A few years ago, after my father died, my brothers and I gathered in Philadelphia for her birthday. We took my mother out to dinner at a local restaurant. After the meal, my brothers and I pulled out our wallets. My mother looked at us with scorn, and loudly said, “No!” We were shocked. Surely she didn’t think that we would let her pay for us? But she seemed emphatic, so dutifully, we put our cards away. My mother looked at us again, and crowed triumphantly, “Dessert!”
We laughed, of course. But the contrast of her force and her limitations is painful. The diminishment of a person is a fearsome and often tragic thing to see. I am at an age when my contemporaries are taking care of and often burying their parents. It is not unusual for death to be preceded by a steady and sometimes painful decline. As a rabbi, I visit old-age homes and hospitals and have to remind myself that this is the fate of everyone who lives long enough. Once the people who are slow, burdened with brittle bones and fading faculties, were children, teenagers, adults, bursting with dreams. They, too, could not imagine being in their current state.
The nuclear family is not kind to the aged. Once most people lived with multiple generations all together in the same house. Institutions have taken the place of families, and the old-age home and the college dorm epitomize our social structure—the old live with the old, and the young live with the young. Except for worship services and sporting events, it’s rare to see intermingling of generations in our society. We pay homage to the wisdom of age, but our culture does not seem to believe it. In a time when technology continually changes the landscape, it’s the younger generation who are likeliest to know how to navigate the world. Teenagers will fix your cellphone and connect your AppleTV. Startups are often created by those who are starting out.
Still, it is our great loss that we disregard the generations who preceded us. Although the elderly represent the past, they are in fact our future. They are where we are headed. Not only do they carry the vividness of personal memory about the years before we were born, but they also carry the immediacy of what it means to be further along on the journey than most of us are now. One day, if we are lucky, we will be old. What will life feel like for me in 20 or 30 or 50 years?
Old age, Charles de Gaulle once said, is a shipwreck. The first sense of that remark is the wreckage of one’s body, once so reliable and now so painful in rest and burdensome in motion.
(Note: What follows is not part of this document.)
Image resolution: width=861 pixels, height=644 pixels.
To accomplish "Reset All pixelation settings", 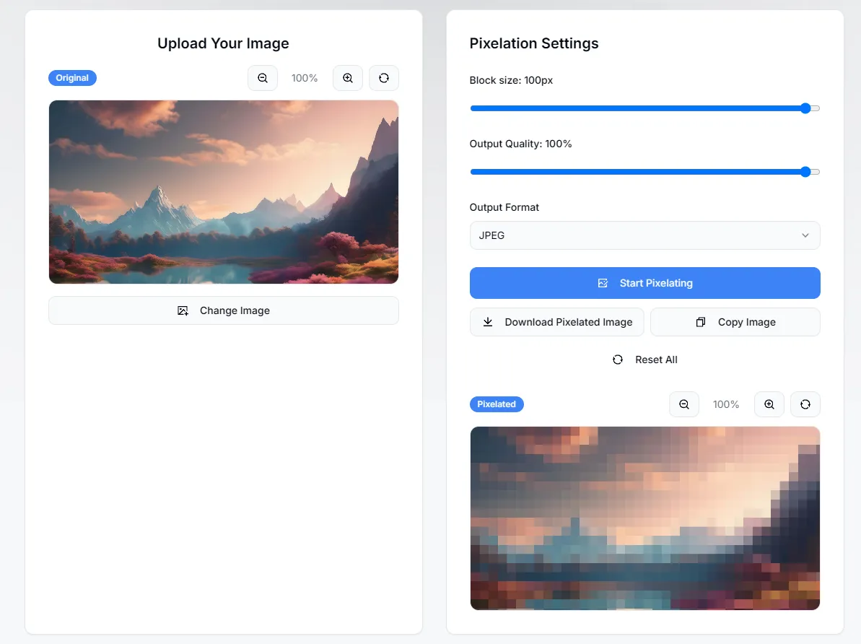I will [x=645, y=360].
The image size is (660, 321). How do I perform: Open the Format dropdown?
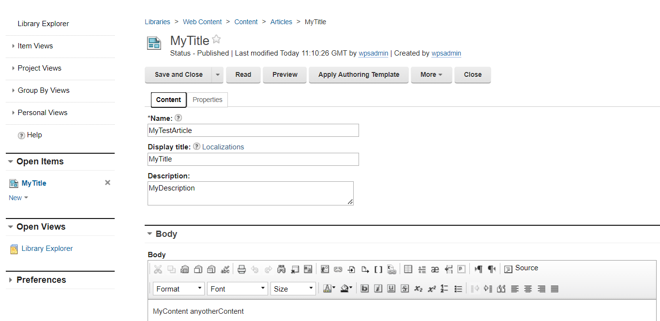(179, 289)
Yet if you think of the storm and gales, emotional, physical, even historical, that so many of the elderly have had to endure, the image of a shipwreck makes a new kind of sense as well. Just as we rush to interview the survivors of any difficult experience, for we know there is an insight born of survival itself, we should look to those who are older not only for the wisdom of living, but also for the wisdom of aging.
Everyone is ultimately headed to the same place. Care for the aged is a mandate of compassion to be sure, but it is also a way of understanding the human condition, including our own. The Psalmist pleaded thousands of years ago, “Do not cast me aside when I am old” (71:9). All of us need to reflect on how well we heed the Psalmist’s cry.